[Goal of the exercise] Check every line in the records below for the word "will" and report how many have it, nothing more.

[Exercise data]
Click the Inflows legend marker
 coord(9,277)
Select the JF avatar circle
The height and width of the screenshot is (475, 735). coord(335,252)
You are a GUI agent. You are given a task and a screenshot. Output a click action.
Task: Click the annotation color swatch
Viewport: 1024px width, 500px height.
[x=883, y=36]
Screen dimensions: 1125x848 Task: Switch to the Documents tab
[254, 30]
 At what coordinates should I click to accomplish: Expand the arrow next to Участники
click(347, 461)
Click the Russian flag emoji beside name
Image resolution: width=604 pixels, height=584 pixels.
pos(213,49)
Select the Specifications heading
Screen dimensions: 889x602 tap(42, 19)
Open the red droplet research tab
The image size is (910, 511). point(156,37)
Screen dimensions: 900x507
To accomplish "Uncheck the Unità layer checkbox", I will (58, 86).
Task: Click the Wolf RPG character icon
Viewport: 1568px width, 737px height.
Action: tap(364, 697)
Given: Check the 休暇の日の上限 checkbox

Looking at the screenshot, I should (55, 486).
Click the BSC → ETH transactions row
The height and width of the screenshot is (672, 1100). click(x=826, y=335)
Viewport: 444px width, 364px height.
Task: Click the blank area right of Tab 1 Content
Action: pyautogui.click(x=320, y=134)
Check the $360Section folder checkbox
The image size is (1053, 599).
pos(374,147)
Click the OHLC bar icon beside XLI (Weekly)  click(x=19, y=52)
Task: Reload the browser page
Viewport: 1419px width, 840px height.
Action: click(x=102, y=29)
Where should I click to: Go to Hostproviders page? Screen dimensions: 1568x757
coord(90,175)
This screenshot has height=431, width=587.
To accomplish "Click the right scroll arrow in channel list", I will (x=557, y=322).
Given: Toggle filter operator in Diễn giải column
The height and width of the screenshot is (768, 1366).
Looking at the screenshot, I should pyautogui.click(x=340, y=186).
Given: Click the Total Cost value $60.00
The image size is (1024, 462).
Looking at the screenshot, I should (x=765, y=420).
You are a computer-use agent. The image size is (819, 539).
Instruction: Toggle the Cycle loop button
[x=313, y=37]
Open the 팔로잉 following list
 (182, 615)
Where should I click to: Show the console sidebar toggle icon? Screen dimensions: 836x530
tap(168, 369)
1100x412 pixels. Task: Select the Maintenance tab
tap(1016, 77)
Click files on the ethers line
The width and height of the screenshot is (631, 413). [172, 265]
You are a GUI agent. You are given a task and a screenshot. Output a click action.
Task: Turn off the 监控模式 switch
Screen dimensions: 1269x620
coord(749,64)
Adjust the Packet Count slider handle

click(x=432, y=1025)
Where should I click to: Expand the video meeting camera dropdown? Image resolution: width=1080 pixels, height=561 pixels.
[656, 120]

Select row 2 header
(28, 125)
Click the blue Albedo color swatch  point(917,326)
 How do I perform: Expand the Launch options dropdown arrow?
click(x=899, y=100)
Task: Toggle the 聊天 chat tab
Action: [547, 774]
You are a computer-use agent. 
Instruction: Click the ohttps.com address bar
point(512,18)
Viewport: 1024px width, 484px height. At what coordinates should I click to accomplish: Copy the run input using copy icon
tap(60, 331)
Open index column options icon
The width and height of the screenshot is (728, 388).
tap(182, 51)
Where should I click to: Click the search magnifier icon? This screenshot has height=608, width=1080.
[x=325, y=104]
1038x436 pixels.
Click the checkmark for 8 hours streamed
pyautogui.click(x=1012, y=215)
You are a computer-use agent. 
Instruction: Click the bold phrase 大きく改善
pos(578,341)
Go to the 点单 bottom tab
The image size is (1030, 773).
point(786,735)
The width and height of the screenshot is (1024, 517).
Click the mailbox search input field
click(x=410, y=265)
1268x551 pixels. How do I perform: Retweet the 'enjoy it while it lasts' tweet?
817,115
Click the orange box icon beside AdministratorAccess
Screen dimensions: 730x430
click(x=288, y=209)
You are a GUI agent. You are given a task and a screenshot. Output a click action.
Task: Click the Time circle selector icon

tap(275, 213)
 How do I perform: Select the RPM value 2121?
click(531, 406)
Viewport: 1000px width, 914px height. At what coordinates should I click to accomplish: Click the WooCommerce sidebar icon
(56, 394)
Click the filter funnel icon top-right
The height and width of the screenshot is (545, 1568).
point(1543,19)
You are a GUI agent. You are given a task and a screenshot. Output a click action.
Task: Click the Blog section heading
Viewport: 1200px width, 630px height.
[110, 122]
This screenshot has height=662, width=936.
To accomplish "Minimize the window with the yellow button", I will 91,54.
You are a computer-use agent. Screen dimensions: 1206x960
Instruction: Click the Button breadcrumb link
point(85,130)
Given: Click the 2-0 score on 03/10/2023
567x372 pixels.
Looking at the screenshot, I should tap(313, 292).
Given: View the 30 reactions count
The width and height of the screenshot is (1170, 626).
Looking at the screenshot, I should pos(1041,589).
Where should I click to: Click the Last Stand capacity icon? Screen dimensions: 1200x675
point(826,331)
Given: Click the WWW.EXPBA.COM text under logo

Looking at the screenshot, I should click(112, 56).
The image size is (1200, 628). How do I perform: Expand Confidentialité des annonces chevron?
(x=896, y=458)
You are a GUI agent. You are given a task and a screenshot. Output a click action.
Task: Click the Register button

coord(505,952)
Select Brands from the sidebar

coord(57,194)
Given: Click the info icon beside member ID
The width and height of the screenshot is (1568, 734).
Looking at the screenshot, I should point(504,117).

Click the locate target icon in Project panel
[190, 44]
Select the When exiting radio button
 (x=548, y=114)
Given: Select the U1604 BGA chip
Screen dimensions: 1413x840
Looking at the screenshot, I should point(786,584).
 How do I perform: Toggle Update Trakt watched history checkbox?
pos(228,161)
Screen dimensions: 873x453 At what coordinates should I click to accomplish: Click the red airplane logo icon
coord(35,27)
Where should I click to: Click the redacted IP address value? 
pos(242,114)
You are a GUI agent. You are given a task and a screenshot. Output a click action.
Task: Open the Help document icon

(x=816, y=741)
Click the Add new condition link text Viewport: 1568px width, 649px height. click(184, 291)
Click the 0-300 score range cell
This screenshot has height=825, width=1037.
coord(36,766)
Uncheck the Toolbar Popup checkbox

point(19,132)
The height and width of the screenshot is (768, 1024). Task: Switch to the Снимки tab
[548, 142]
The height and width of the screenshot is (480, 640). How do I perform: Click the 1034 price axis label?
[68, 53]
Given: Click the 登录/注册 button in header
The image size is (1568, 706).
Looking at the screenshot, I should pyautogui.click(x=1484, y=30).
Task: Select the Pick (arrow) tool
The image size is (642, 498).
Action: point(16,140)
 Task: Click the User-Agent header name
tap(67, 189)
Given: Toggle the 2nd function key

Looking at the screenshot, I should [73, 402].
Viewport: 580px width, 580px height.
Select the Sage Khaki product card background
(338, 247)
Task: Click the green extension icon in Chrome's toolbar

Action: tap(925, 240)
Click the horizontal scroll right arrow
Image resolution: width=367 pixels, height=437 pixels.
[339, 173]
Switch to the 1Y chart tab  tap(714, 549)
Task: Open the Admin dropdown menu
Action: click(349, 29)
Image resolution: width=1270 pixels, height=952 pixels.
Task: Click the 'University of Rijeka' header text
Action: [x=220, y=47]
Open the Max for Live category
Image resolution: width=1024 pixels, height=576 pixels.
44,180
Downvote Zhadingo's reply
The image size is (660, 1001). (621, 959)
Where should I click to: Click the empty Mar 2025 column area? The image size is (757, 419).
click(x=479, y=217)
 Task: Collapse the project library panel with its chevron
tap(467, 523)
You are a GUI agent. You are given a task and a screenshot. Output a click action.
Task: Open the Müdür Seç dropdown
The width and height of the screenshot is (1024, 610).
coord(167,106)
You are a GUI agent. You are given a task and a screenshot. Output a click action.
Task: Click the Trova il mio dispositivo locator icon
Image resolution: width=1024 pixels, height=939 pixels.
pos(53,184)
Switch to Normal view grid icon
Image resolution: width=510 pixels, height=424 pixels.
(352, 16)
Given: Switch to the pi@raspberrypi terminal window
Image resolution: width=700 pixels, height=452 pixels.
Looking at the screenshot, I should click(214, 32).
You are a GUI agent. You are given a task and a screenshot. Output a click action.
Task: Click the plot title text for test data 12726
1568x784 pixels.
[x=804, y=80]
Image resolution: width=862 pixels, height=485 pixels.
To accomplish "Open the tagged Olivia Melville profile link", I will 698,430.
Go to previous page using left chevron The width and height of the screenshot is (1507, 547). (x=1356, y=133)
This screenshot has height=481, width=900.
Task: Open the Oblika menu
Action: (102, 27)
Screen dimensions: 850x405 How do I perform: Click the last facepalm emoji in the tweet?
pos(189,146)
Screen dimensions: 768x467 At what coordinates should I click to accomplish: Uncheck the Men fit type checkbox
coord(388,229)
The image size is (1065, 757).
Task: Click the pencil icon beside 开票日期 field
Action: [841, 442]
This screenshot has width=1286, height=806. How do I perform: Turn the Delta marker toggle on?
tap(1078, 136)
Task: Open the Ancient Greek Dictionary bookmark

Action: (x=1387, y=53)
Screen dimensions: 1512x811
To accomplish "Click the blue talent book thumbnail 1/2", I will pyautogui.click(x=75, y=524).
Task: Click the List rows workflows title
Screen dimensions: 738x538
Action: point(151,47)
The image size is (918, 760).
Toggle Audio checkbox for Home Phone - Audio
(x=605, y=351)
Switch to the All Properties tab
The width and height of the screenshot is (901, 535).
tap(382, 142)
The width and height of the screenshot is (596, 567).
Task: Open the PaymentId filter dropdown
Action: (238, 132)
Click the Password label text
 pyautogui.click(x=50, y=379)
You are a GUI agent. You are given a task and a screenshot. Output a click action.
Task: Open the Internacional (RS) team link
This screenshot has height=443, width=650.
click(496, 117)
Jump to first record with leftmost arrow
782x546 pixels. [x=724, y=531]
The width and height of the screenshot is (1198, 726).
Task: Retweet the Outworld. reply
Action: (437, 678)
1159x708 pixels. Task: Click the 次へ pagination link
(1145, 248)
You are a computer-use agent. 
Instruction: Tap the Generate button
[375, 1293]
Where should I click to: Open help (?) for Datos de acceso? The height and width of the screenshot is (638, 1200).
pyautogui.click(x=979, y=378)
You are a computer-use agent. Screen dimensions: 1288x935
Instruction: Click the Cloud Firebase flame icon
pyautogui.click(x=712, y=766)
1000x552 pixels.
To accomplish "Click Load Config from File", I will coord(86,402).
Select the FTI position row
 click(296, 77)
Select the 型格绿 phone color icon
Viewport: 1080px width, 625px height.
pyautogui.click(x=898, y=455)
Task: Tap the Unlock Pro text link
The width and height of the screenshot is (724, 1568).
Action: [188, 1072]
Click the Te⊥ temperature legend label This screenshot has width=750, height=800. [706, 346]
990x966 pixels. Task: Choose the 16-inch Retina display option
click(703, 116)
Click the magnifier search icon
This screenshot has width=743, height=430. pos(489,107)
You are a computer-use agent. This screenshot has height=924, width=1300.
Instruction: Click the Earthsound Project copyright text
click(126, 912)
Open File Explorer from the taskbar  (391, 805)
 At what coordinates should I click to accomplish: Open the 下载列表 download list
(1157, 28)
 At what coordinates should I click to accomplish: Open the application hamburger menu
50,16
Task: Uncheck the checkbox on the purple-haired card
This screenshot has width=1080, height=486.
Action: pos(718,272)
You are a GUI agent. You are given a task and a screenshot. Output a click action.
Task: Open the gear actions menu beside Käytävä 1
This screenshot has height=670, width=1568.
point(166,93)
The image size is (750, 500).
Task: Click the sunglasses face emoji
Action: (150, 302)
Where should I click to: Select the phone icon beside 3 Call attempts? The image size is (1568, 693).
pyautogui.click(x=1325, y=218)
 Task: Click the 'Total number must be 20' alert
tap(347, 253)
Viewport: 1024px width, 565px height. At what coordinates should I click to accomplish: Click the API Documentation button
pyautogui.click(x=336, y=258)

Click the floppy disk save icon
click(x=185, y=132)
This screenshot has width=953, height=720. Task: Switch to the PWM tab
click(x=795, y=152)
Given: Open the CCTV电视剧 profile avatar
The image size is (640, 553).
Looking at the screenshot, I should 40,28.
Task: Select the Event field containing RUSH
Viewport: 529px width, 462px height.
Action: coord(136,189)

[Output for this exercise] 6